Brief >>
Will you restate verbatim the lines running from the line with "This screenshot has height=543, width=977." to the end of the data, leaving out everything else?

Data for processing >>
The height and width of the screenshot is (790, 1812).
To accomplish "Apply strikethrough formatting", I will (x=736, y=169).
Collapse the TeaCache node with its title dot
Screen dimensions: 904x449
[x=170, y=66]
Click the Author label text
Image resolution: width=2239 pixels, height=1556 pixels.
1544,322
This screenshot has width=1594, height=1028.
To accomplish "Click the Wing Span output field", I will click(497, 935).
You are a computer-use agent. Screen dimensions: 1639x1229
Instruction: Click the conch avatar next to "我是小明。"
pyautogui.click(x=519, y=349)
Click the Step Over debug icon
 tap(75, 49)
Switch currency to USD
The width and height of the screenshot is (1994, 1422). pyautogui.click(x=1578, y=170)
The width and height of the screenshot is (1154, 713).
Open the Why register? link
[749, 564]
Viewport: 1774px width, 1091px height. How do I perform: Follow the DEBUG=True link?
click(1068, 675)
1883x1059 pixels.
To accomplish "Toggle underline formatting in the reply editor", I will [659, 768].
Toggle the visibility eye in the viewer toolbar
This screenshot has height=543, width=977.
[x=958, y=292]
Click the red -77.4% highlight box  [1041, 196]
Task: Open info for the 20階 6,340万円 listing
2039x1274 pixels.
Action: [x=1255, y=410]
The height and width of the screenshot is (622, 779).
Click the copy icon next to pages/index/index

Output for this task >>
This screenshot has height=543, width=977.
[x=958, y=292]
Click the red -77.4% highlight box  [1041, 196]
Task: Open info for the 20階 6,340万円 listing
2039x1274 pixels.
Action: [x=1255, y=410]
The height and width of the screenshot is (622, 779).
Click the copy icon next to pages/index/index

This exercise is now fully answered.